Напротив, вся современность – про ускользание, про то, что каждый из нас – личность, которую нельзя свести к каким-то банальным политическим позициям и взглядам, которая безмерно сложнее любой политической идеологии и вообще всегда имеет что сказать и дополнить по поводу всякого публичного высказывания.
Политические позиции если и существуют как групповые – то только в практике враждебного наименования. Одни именуют других «либералами» или «консерваторами», а те, в свою очередь, либо принимают имя, либо решительно отстаивают свое несовпадение – но столь же ретиво обзываются сами.
Сегодня иметь какую-либо ясно выраженную политическую позицию, credo – роскошь непозволительная.

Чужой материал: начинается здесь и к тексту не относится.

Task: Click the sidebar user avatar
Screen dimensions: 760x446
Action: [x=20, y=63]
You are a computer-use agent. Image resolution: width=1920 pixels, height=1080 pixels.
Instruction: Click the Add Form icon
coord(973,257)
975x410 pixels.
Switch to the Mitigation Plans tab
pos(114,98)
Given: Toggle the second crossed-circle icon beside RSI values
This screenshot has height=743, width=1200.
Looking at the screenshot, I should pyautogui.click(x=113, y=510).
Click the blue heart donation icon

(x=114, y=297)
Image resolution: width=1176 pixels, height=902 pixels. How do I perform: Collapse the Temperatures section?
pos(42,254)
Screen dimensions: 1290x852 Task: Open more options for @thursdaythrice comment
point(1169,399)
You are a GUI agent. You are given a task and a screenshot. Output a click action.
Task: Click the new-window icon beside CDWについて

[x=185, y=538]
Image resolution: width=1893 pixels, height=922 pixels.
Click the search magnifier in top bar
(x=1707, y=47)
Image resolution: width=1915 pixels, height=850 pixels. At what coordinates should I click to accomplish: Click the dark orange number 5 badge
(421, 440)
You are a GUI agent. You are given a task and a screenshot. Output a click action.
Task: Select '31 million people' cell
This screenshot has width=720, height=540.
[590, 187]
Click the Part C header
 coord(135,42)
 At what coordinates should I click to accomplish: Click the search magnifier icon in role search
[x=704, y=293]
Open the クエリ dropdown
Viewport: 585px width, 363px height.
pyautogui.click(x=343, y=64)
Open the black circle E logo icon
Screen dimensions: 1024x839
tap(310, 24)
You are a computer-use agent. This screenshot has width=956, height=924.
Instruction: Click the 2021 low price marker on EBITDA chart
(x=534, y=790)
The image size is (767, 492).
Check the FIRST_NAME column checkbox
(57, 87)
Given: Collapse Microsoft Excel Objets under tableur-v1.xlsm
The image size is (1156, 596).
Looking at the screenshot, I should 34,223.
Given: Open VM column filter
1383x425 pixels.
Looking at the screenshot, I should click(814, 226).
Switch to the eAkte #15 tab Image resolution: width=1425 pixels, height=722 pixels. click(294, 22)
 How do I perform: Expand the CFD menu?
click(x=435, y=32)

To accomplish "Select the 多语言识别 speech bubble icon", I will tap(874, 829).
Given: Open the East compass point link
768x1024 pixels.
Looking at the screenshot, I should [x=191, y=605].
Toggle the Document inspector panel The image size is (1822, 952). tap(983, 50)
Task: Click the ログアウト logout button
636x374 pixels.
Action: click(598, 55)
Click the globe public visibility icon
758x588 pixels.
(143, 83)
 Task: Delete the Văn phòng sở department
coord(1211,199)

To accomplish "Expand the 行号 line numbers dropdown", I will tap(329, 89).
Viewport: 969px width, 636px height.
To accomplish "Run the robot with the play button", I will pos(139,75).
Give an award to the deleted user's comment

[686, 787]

Если раньше ее наличие было необходимым условием почти любого политического долголетия, то сегодня предпочитают говорить о каком-нибудь «построении персонального бренда» или «брендировании позиции». Если угодно, это уже не про политические позиции – а про узнаваемость.
Можно сказать, что дело в скорости, с которой теперь меняется мир – и если кто-то надеется просуществовать дольше, чем минет один политический сезон, ему нет никакого резона связывать себя убеждениями. Это роскошь, которую мог позволить себе медленный мир – теперь необходимо не быть, а казаться.
Иными словами, это не про беспринципность, а про то, что всякий, кто поступает иначе – независимо от того, какими мотивами он руководствуется – изымается самим ходом вещей из поля обсуждения.
В нашем языке каждый вменяемый субъект определяет себя не по принципу «лево – право», а «центр – периферия», где большинству нет нужды никак себя называть – именуют то, что существует по краям.
И, следовательно, теперь указание идеологической позиции синонимично указанию на маргинальность того, чья позиция оказывается обозначена.
Поэтому логика ускользания перестает быть уделом слабых. Теперь слабым принадлежит определенность – что лучше всего можно видеть в консерваторах, с забавной архаичностью цепляющихся за свое имя. Это представляется ответом старой иллюзии постоянства личности – уверенности, что «я» обозначает некий единый и стабильный предмет, иллюзии, сохраняющейся лишь до тех пор, пока не задается августиновский вопрос, подобно тому, как сам Августин ведал, что есть время, до тех пор, пока не спрашивал себя об этом – и вновь ведал, едва стоило ему прекратить вопрошать.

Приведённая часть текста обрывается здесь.